Votre attitude n’a donc fait que renforcer cette néfaste confusion du problème juif et du problème israélien. C’est dans cette perspective que l’opinion française s’est laissé facilement « modeler » comme je le disais tout à l’heure. L’opinion française, assimilant le cas israélien au cas juif en général s’est établi une virginité à bon compte pour sa passivité passée. L’antisémitisme, c’est d’être contre les Juifs donc on est pour les Juifs, donc on est libéraux. Il est regrettable que des esprits d’une forte culture historique ou philosophique n’aient pas su dépasser ce raisonnement simpliste et aient ainsi rejoint l’attitude du colonel Thomazo.

Claude Lanzmann :

Mol, à Paris, juif français, je ne fais pas et je n’ai jamais fait l’injure aux Arabes, comme vous-même semblez le faire maintenant, de penser qu’ils ne pouvaient pas gagner cette guerre. Si cela s’était produit – et j’étais en droit le craindre – il y aurait plus eu d’Etat d’Israël, mais à nouveau, une communauté juive et persécutée. Dans cette mesure en tant que Juif, et si je me souviens de ce qui a pu se passer il n’y a pas si longtemps, je me sens très directement concerné.

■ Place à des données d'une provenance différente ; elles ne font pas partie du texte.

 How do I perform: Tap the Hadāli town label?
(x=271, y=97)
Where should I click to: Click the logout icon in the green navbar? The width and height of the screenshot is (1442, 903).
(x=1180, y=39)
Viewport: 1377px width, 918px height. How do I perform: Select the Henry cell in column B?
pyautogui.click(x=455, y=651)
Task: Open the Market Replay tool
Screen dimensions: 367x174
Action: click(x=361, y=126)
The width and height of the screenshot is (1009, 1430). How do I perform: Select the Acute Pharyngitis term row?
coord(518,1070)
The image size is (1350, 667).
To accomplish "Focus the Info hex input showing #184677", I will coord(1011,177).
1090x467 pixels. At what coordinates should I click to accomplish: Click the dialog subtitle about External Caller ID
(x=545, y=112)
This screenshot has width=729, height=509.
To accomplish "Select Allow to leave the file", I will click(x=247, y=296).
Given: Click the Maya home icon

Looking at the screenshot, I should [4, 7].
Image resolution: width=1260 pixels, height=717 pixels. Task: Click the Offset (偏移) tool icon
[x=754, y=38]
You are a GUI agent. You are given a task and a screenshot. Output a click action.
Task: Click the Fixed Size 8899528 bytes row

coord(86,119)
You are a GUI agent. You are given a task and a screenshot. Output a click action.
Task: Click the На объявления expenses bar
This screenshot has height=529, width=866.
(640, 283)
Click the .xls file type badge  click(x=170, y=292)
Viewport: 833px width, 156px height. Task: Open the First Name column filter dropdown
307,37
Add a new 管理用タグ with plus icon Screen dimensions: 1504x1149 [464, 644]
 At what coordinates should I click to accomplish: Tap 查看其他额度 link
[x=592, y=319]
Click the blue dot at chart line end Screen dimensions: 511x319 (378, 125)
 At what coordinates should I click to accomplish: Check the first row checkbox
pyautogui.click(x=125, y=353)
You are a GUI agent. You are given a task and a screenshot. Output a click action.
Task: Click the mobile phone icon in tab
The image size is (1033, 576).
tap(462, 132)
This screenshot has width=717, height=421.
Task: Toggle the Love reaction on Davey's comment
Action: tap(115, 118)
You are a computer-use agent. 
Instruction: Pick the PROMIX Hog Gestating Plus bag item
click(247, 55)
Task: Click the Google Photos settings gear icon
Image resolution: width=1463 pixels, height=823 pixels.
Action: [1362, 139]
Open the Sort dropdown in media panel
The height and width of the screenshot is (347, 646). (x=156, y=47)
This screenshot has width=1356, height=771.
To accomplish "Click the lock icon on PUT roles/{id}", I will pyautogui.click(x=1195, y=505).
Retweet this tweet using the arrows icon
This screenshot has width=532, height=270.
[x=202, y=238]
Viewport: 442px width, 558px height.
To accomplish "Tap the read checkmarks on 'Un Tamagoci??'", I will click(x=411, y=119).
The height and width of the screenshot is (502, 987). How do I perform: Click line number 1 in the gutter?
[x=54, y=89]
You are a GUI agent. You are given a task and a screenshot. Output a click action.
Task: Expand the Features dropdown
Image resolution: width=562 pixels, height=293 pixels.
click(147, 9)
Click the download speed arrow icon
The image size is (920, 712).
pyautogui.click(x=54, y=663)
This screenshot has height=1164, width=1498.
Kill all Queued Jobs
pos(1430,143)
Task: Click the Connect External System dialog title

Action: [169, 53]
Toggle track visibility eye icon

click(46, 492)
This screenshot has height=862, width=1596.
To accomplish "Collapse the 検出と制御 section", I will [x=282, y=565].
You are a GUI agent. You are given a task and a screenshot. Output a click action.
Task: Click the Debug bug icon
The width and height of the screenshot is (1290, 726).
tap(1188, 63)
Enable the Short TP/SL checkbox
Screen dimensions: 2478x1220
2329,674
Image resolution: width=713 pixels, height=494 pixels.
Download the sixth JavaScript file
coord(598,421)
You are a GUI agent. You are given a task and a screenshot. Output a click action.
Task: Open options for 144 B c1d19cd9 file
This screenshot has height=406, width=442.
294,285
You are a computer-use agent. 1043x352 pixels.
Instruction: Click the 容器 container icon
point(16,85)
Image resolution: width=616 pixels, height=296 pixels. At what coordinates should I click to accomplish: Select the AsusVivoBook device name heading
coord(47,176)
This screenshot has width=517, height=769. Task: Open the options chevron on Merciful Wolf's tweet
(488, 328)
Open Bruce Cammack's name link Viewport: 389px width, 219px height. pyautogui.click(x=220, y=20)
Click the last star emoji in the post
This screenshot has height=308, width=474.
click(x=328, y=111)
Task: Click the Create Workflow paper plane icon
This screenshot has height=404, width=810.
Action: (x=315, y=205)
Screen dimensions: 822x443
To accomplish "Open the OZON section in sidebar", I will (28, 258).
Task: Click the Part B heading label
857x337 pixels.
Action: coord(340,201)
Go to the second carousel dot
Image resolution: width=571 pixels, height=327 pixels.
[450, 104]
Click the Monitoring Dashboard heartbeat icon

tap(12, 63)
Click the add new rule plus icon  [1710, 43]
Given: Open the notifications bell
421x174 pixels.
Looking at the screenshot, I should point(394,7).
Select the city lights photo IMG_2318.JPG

Olivier Revault d’Allonnes :

M. Rodinson dit que nous sommes victimes d’un a priori qui a été démenti par les faits, autrement dit par la victoire israélienne. Mais il convient de rappeler qu’il y avait 700 chars égyptiens dans le Sinaï, soit le double de ceux dont disposait le général von Rundstedt lors de son offensive de juin 1944. En face, les Israéliens ne pouvaient aligner que trois ou quatre cents chars. Rappelons que 309 carcasses d’avions gisent sur les aérodromes égyptiens. Donc, militairement, l’Egypte pouvait vaincre. Et puis il y a aussi le fait que cette guerre n’est pas forcément terminée. L’Union soviétique envoie actuellement des bateaux d’armes à Alexandrie. Un pont aérien s’est formé : l’Egypte reçoit des avions et des chars d’assaut. Dans cette perspective, notre crainte de l’anéantissement d’Israël demeure.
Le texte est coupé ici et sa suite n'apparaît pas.